▶ WHAT YOU SHOULD DO
Only the lines from the line containing "You are a computer-use" to the end of the records, both included, belong in the answer, copied exactly.

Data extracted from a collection

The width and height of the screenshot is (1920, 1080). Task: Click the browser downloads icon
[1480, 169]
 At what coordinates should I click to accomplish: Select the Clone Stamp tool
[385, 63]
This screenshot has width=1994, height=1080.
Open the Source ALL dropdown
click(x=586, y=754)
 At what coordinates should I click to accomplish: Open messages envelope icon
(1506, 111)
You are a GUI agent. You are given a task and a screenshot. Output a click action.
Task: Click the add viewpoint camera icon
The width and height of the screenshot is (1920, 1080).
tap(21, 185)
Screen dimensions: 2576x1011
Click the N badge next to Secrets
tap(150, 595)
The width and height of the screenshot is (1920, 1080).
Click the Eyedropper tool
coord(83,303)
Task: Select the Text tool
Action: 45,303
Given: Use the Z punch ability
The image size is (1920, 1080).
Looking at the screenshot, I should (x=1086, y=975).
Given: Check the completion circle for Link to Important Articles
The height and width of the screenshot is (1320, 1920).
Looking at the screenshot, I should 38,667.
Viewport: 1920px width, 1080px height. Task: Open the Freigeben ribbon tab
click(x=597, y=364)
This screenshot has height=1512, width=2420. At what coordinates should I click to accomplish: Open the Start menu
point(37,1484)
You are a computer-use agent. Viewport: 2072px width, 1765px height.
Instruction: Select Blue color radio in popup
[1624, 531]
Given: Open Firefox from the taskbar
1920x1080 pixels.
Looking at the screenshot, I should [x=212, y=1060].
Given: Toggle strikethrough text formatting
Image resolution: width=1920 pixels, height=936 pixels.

▶ RESPONSE AREA
You are a computer-use agent. Viewport: 2072px width, 1765px height.
Instruction: Select Blue color radio in popup
[1624, 531]
Given: Open Firefox from the taskbar
1920x1080 pixels.
Looking at the screenshot, I should [x=212, y=1060].
Given: Toggle strikethrough text formatting
Image resolution: width=1920 pixels, height=936 pixels.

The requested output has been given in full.